The rear wing of Oak Hill Cottage contains the dining room and kitchen with the servant's rooms in a half story above the dining room. The low dining room ceiling of about 8 feet and the way some of the window trim is cut short because of the lower ceiling, prompted the interpretation that there was originally a high cathedral ceiling that had been lowered by the Jones family (second occupants of the house) to accommodate their need for servant's quarters.
I have never believed this! My instinct that the dining room is unaltered goes back to my grandparent's house in Kentucky which was built about the same time, and had exactly the same arrangement.
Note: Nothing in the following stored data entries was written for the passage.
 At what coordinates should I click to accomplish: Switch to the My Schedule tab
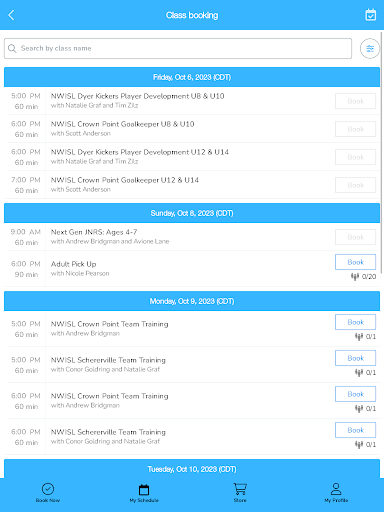coord(144,493)
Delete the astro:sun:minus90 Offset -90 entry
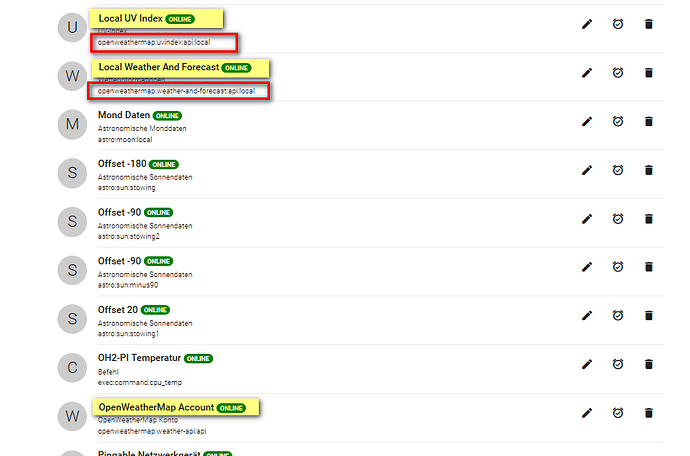690x456 pixels. (649, 267)
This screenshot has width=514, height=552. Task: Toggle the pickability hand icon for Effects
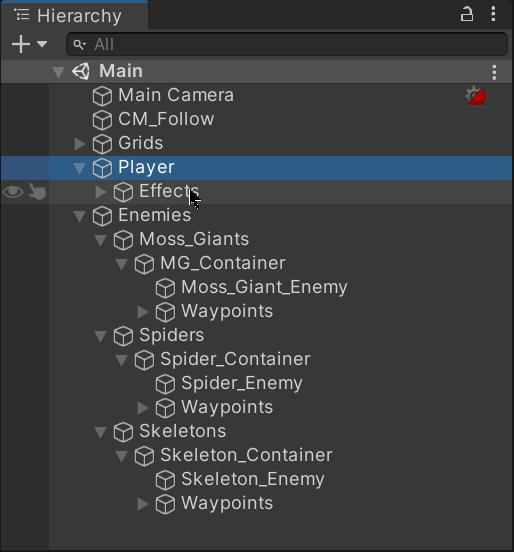coord(37,192)
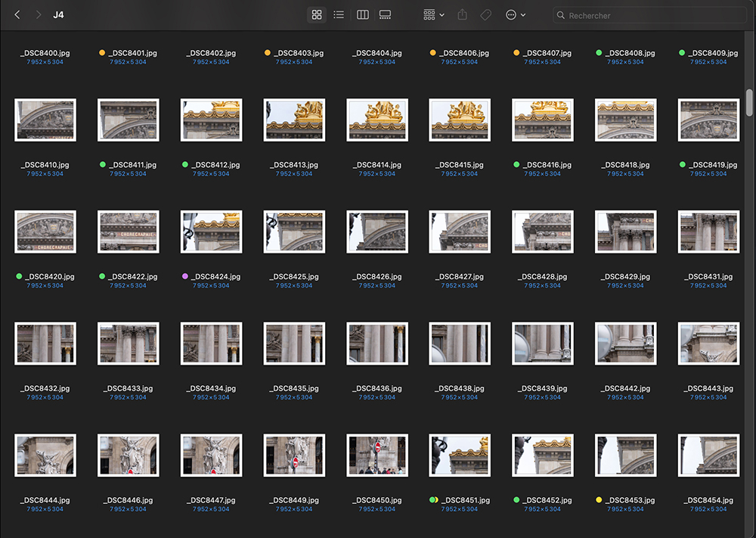Image resolution: width=756 pixels, height=538 pixels.
Task: Open the more actions ellipsis menu
Action: tap(516, 15)
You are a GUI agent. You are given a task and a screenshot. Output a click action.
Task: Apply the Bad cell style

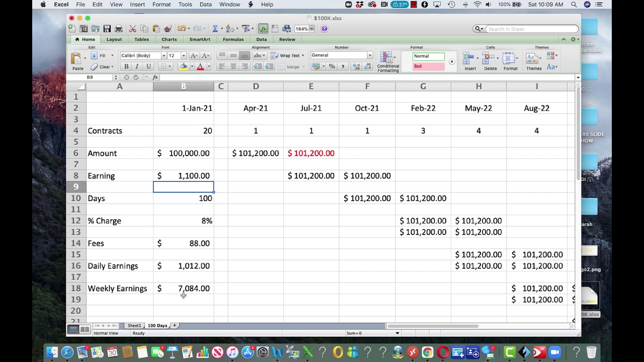coord(429,66)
From the main part of the second floor of that house, there were two or three steps down into the second floor of the rear wing above the kitchen, just like Oak Hill's short doorway in the nursery leading into the servant's area.
Secondly, I felt the evidence just wasn't strong enough to make it part of the tour dialog and spoil the ideal of an unaltered floor plan.
Today in the servant's hallway above the dining room I took up a short floorboard to have a look at the joist end that normally rests in a pocket in the brick wall. If the dining room ceiling had been lowered, you would expect to find something unusual here. Perhaps a pocket made by removing bricks, or the joist resting on a header. But instead I found a very normal looking pocket that had been created as the original wall was laid. The photo below is looking down into the space with the joist on the left.
I think this is invalidates the notion that the ceiling was lowered.